We continue to take actions to reduce our PFC emissions and monitor performance. Our PFC emissions were 194,300 MT of CO2e, a reduction of 12.7 percent from 2010. The IBM semiconductor manufacturing plant in Vermont continued to convert from C2F6 to C4F8 on selected chamber cleaning processes, accounting for approximately half of the reductions. The other half of the reductions can be attributed to reduced production for the year due to current market conditions.
IBM also monitors three other materials with global warming potentials that are used in connection with manufacturing, lab and office operations: 1) nitrous oxide (N2O), which is used in manufacturing semiconductors but has a lower global warming potential than PFC gases; 2) heat transfer fluids (HTFs) that are primarily used in tool-specific chiller units associated with manufacturing and lab processes; and 3) HFCs which are used in chiller units used to cool manufacturing, lab, or office space.
IBM continues to evaluate replacements for the HTFs that have lower volatility and global warming potential. IBM has achieved reductions in these emissions through the use of lower GHG-emitting materials in some test operations and through the installation of solid-state chillers on some semiconductor equipment.

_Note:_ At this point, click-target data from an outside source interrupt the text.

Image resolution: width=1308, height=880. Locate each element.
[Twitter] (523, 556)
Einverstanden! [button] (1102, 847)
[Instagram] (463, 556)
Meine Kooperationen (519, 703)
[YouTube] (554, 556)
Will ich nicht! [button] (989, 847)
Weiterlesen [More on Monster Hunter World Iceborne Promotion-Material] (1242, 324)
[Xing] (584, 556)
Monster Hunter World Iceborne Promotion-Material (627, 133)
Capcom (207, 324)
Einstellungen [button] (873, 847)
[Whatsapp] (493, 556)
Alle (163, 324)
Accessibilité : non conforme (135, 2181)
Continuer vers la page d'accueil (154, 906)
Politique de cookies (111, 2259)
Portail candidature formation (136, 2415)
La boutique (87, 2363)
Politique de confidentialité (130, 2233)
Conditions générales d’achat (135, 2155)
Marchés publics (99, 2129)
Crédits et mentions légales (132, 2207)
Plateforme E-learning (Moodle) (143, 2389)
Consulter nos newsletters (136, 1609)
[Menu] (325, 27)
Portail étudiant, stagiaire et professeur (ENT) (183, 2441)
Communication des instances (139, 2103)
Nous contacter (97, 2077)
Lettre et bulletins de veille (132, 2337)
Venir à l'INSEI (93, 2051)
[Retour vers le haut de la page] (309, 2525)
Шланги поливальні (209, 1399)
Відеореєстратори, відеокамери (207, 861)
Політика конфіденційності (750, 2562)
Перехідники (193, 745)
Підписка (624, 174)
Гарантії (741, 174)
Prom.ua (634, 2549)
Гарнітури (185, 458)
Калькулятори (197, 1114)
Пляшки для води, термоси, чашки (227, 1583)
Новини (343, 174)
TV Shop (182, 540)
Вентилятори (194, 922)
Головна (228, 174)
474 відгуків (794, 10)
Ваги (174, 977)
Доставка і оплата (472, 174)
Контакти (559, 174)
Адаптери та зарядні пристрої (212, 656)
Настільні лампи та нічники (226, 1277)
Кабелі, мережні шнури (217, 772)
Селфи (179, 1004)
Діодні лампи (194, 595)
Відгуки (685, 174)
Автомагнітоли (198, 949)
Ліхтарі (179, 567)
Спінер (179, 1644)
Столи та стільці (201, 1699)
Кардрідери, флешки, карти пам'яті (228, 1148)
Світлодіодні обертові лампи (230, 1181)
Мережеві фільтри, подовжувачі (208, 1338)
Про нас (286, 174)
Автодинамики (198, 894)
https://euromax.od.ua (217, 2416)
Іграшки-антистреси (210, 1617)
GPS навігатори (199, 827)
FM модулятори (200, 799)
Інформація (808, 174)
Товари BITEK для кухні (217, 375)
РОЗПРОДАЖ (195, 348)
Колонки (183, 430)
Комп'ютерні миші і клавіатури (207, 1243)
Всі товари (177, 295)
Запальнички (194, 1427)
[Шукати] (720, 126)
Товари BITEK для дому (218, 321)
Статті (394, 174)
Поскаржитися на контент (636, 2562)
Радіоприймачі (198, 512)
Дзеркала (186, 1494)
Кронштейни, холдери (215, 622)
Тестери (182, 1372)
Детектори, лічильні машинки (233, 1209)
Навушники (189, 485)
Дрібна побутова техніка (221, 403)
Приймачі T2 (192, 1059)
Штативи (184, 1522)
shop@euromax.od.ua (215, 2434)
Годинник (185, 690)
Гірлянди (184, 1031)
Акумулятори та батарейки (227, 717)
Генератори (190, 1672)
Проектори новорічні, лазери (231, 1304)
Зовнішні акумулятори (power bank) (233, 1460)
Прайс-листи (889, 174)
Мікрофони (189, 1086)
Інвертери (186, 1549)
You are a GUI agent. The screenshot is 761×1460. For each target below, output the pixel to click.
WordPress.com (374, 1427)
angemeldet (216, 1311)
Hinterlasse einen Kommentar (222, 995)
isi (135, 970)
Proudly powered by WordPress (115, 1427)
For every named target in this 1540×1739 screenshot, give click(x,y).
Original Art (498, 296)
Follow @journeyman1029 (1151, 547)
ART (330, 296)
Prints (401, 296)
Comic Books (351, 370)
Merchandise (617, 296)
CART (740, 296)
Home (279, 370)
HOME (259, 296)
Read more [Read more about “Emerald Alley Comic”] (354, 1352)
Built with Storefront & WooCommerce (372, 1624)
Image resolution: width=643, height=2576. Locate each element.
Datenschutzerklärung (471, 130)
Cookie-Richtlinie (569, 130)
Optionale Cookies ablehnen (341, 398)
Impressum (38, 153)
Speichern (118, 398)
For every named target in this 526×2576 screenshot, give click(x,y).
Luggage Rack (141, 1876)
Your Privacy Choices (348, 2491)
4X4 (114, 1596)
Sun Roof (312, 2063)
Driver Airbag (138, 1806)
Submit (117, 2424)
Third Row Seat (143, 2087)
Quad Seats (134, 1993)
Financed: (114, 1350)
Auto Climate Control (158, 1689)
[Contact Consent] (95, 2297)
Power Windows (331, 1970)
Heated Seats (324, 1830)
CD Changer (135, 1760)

Using absolute metrics to assess GHG reductions
IBM uses absolute metrics as opposed to intensity metrics to assess the effectiveness of its GHG emissions reductions programs. We do not establish intensity metrics against which to assess our progress toward emissions reductions because the diverse nature of IBM's business activities precludes the development of a meaningful correlation between IBM's emissions and activities, and typical emissions normalizers such as revenue, employee population or a measure of output. IBM's diverse range of business activities include, but are not limited to, software labs, consulting services, data center operations, data center services, hardware design, hardware manufacturing and assembly, and semiconductor manufacturing. Often, these activities are co-located at a single facility. There is no effective methodology to disaggregate operations or to allocate the overhead energy use and GHG emissions associated with centralized activities.